Autrefois — moins souvent de nos jours — les artisans, avant de s’installer, faisaient leur « Tour de France » c’est-à-dire qu’ils allaient de ville en ville travailler chez divers patrons, apprenant ainsi parfaitement leur métier.
L’un de ces « compagnons » (dit « Pignolet » parce qu’il est le fils du père Pignol) futur menuisier, rentre au logis à Grasse et son père lui demande de raconter son voyage.
1. — D’abord, père, vous savez qu’en partant d’ici, de Grasse [1], je filai sur Toulon, où j’entrai à l’arsenal. Pas besoin de relever tout ce qui est là-dedans : vous l’avez vu comme moi.
— Passe, oui, c’est connu.
— En partant de Toulon, j’allai m’embaucher à Marseille, fort belle et grande ville, avantageuse pour l’ouvrier.
— C’est bien.
— De là, ma foi, je remontai sur Aix, où j’admirai les sculptures du portail Saint-Sauveur.
— Nous avons vu tout cela.
— Puis, de là, nous gagnâmes Arles, et nous vîmes la voûte de la commune d’Arles.

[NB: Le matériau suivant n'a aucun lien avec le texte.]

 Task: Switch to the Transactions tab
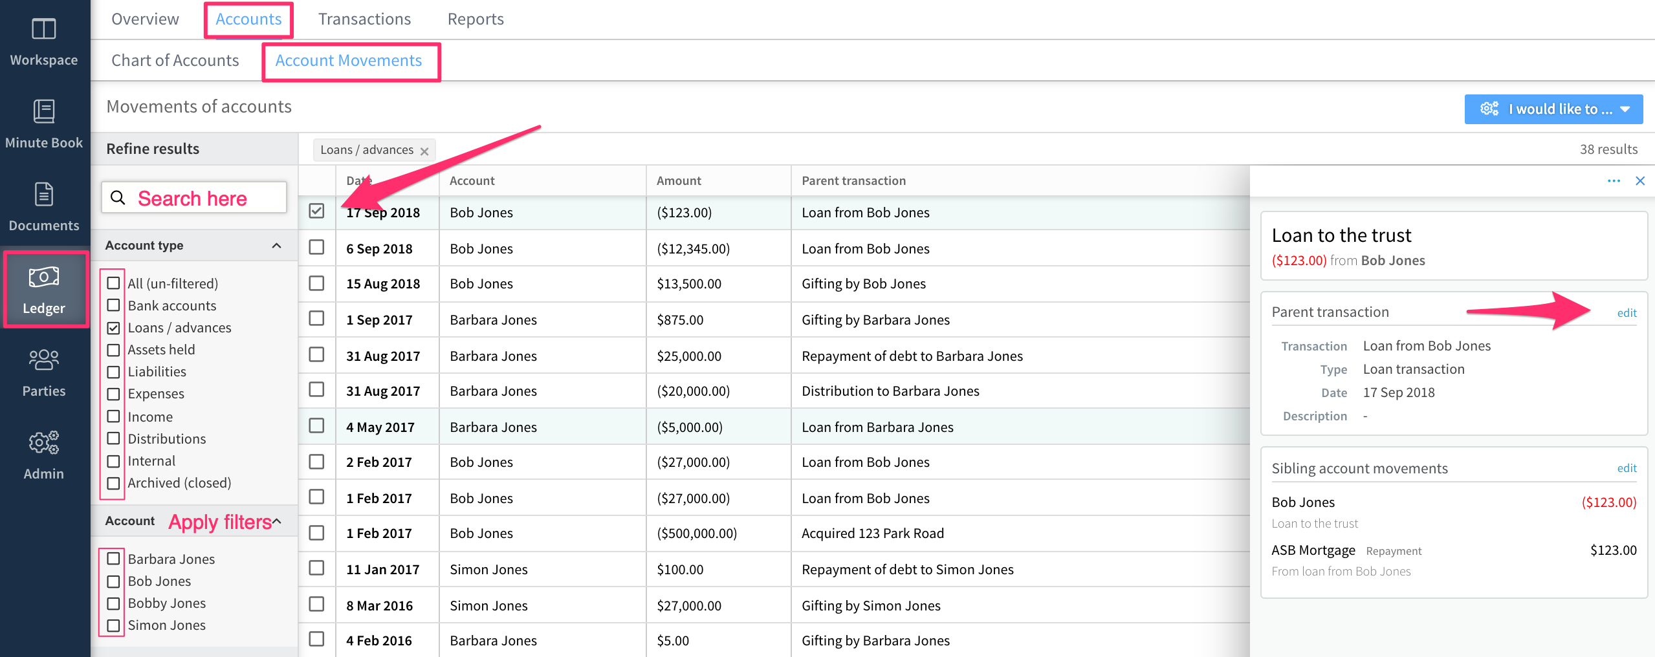pos(364,19)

— Si bien appareillée qu’on ne peut pas comprendre comment ça tient en l’air.
— Puis, nous nous dirigeâmes de Saint-Gille à Montpellier, et là, on nous montra la célèbre Coquille…
— Oui, qui est dans le Vignole, et que le livre appelle la « trompe de Montpellier ».
— C’est ça… Et, après, nous marchâmes sur Narbonne.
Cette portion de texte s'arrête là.